* _Available data_
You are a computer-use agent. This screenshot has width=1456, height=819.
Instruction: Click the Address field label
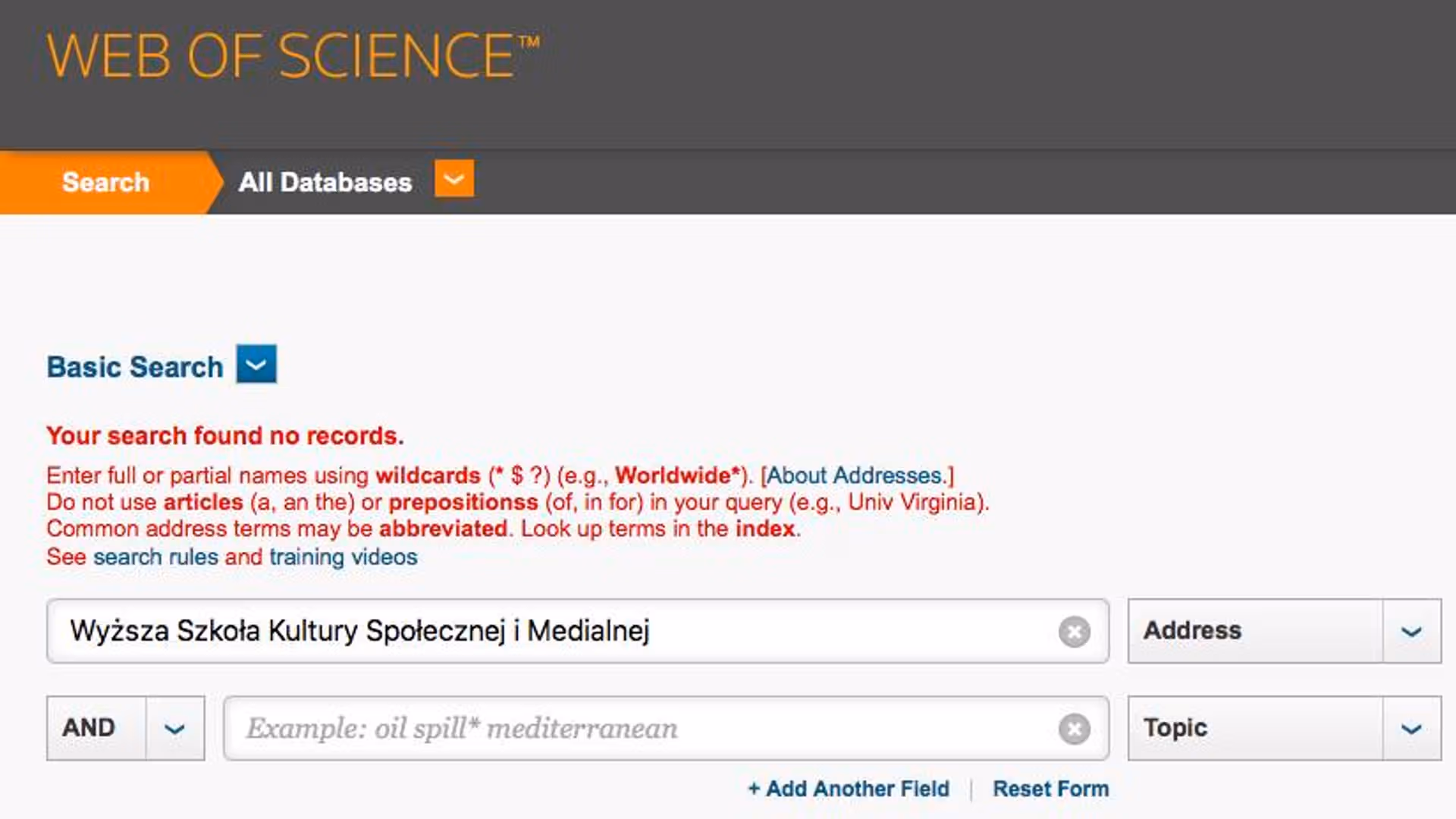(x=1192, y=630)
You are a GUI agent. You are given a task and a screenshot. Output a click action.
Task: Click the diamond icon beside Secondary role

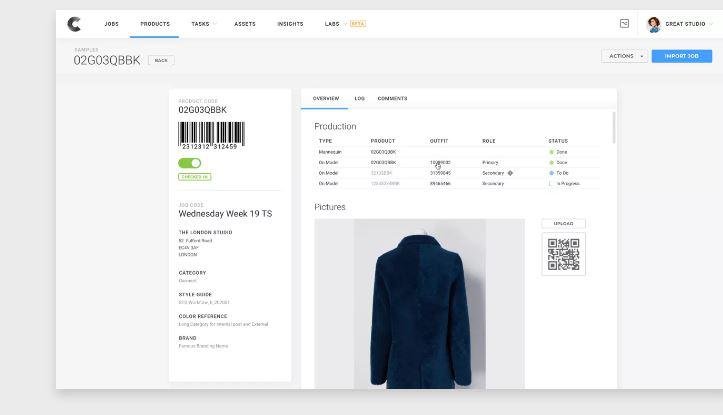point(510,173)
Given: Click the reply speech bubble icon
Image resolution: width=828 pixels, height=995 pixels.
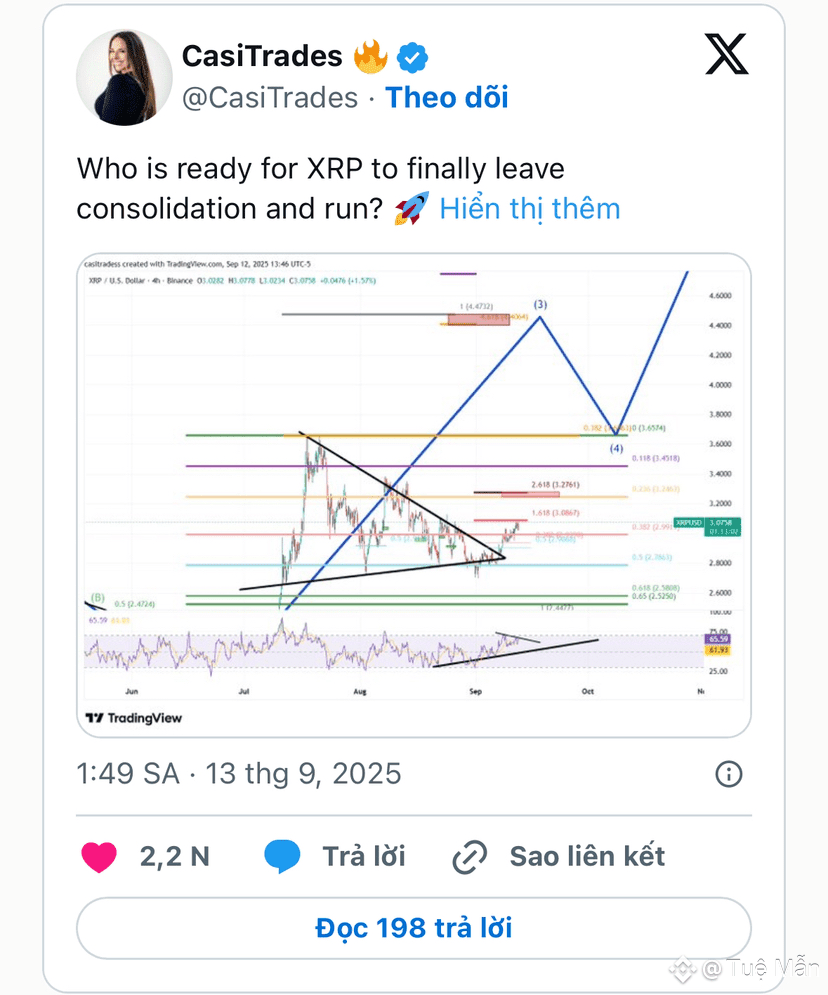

---

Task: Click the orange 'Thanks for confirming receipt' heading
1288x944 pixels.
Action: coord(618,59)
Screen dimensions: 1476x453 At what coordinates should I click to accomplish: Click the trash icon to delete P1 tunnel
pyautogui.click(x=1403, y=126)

==

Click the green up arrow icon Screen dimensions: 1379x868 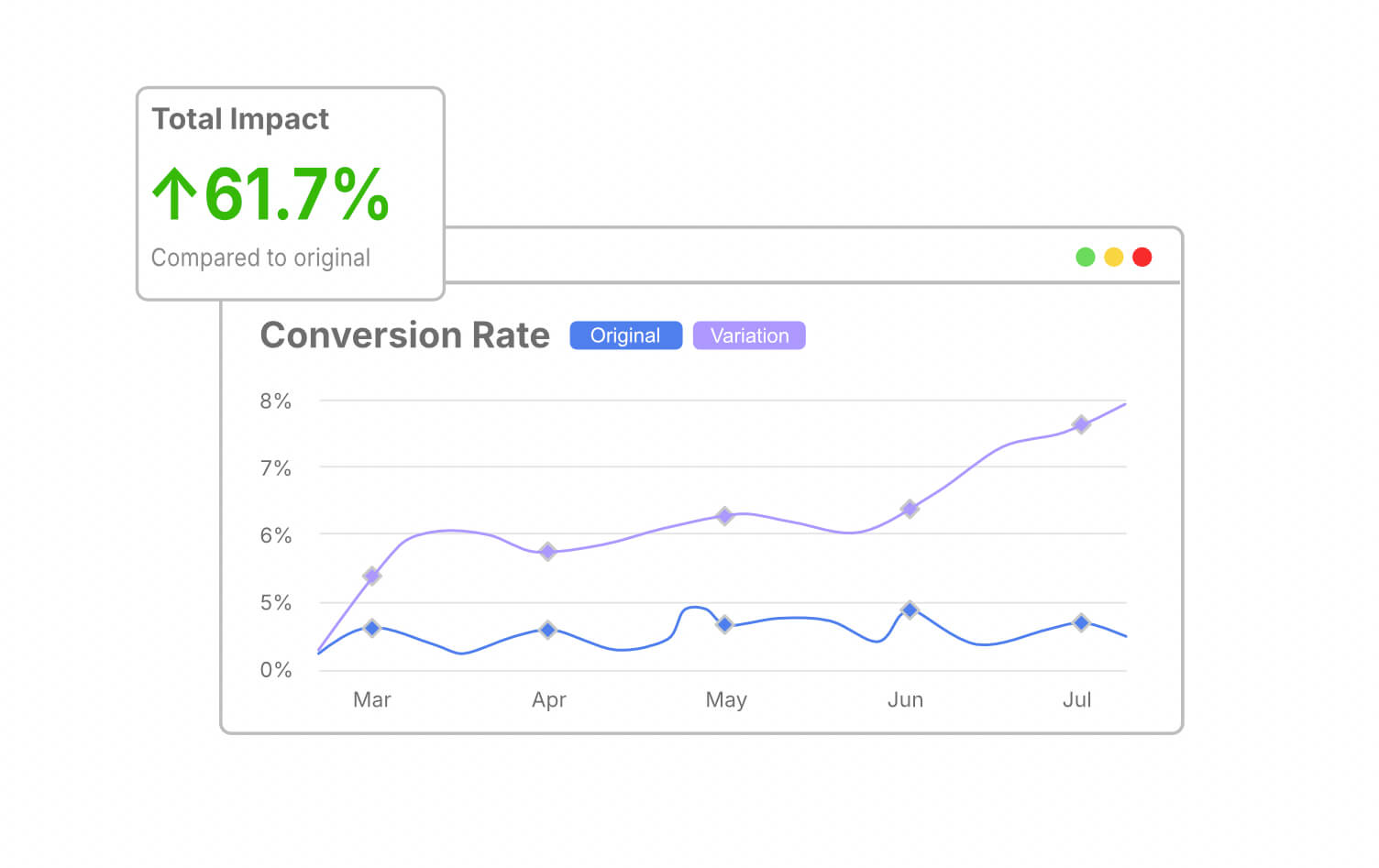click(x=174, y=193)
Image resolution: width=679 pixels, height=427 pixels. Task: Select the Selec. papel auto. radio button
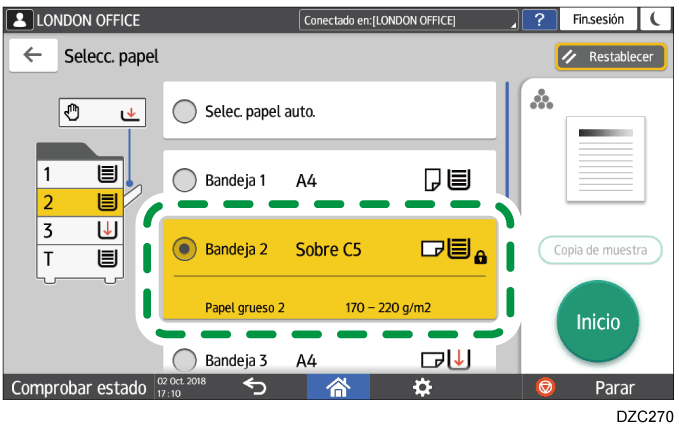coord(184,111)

* _Task brief_
Look over the listing. Pull out every line with the string "agent" in it.

* _Response to the task_
You are a computer-use agent. This screenshot has width=1456, height=819.
You are a GUI agent. You are given a task and a screenshot. Output a click action.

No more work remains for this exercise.